IBM announced Tuesday that it has opened another global delivery center, this one in the city of Noida, located in the northern Indian state of Uttar Pradesh, and is planning another center in the area by mid-2008. Both centers will employ about 3,000 people, IBM said. With the addition of those two, IBM will have six global delivery centers and will employ more than 70,000 people working out of facilities within some 10 cities in India.
IBM says it will hire technology graduates and IT professionals with skills in IT strategy and architecture, business consulting, enterprise software (SAP, Siebel, and Oracle), testing, and business intelligence, for the Noida centers. But it's also going to make some changes in how employees' skill levels are certified.
A U.S. spokesman confirmed Tuesday published reports about IBM's efforts to do some things differently in terms of skills certification, but for further details referred InformationWeek to an India-based spokesman, who could not be reached Tuesday. "We are pioneering new ways for our people to certify their skill levels as both a validation of their value to clients and to reinforce the quality of our employees' personal skill sets," an IBM spokesman told IDG's news service in Bangalore on Monday.
The statement followed reports from several Indian news outlets that IBM recently dismissed some entry-level programmers who did not perform well in aptitude tests. However, the reports varied from between 200 and 700 programmer layoffs, and IBM would not comment on the layoff reports.
IBM isn't the only large tech company continuing to increase its presence in India while trying to ensure that it hires qualified and properly certified people. That's a growing problem in India, where there's dwindling availability of skilled IT professionals to meet the demand of a booming offshore outsourcing industry and the needs of the country's rapidly growing infrastructure.

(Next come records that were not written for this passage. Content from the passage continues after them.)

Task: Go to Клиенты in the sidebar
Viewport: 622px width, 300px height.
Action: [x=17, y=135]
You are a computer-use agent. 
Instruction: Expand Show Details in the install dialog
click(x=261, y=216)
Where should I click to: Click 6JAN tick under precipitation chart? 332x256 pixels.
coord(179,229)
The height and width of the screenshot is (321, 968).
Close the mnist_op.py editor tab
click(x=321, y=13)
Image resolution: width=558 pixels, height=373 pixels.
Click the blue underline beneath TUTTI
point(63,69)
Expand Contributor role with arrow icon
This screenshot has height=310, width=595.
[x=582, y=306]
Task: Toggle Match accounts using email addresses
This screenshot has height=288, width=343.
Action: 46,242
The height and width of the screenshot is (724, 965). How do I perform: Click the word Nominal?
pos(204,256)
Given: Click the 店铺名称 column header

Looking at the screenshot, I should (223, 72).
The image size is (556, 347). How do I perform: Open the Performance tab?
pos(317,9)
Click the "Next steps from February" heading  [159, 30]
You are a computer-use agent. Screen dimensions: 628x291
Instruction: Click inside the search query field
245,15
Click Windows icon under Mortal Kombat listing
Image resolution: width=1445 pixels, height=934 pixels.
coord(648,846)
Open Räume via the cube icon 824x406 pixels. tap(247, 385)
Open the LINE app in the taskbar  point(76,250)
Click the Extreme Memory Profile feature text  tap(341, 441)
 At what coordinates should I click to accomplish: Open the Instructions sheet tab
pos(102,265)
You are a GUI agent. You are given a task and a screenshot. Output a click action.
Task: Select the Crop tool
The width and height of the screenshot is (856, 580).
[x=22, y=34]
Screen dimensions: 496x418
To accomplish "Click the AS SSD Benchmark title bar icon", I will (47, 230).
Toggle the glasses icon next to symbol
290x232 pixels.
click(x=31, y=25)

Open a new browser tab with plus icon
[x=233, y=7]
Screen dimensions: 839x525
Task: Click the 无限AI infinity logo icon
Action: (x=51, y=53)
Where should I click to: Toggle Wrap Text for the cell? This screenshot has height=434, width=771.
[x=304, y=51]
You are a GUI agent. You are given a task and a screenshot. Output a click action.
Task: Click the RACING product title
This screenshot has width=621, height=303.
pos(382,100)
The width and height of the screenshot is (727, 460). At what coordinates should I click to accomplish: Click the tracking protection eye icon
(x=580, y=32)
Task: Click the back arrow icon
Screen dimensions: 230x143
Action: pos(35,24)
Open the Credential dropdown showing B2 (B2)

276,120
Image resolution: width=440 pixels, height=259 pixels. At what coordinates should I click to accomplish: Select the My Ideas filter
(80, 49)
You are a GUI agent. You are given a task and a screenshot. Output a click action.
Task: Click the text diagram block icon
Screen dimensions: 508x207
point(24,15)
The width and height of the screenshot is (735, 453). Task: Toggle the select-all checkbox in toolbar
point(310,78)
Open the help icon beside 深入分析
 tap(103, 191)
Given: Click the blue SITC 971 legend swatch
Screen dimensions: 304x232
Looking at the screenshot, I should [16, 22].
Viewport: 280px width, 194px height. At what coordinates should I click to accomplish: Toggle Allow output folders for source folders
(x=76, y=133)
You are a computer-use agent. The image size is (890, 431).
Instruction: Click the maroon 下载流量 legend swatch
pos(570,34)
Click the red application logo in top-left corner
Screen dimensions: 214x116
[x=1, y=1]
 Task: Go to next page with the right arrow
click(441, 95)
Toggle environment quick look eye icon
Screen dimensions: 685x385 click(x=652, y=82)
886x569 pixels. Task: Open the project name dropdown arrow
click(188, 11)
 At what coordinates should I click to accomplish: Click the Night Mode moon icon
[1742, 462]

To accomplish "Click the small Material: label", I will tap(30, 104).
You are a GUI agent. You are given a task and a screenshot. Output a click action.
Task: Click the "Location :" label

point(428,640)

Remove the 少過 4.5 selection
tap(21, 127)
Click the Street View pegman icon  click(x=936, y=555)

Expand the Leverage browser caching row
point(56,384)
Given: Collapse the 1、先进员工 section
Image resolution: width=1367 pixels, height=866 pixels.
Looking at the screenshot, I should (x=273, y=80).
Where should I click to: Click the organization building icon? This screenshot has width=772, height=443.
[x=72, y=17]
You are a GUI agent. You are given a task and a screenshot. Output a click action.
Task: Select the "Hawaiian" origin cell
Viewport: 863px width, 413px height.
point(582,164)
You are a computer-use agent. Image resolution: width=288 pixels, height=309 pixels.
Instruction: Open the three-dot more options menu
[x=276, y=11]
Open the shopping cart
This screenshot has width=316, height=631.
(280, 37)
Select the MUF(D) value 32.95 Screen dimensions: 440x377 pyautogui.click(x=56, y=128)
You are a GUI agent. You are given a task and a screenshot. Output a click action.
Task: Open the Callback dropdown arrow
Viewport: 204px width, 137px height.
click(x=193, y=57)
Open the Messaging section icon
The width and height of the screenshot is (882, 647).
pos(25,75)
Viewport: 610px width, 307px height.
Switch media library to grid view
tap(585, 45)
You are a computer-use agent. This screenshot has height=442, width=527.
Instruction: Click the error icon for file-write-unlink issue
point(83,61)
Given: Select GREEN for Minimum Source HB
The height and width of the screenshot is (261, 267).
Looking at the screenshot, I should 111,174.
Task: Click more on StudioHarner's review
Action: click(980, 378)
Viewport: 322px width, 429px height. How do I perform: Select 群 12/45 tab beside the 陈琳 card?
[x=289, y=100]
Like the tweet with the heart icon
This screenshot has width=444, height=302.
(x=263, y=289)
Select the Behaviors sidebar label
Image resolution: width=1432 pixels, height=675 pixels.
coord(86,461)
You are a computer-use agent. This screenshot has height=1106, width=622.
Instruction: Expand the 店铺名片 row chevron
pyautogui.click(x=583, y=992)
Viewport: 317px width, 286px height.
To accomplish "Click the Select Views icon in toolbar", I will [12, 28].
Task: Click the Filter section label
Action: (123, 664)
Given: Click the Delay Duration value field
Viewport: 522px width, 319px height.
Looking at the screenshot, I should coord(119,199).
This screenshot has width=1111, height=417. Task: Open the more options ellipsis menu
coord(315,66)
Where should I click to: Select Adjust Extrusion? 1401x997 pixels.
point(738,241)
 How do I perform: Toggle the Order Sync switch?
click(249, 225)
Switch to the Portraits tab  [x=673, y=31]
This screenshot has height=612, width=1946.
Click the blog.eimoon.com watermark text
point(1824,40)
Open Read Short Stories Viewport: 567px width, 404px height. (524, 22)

Cisco Systems, for example, announced plans earlier this week to work with training and testing partners in India to raise the number of network engineers there from 60,000 to 360,000 within several years. But the plan also calls for certification testing partner Pearson VUE to adopt "increased security measures in order to safeguard the value of IT certifications," apparently out of concern that some certifications could be illegitimately rewarded if the proper security measures aren't in place.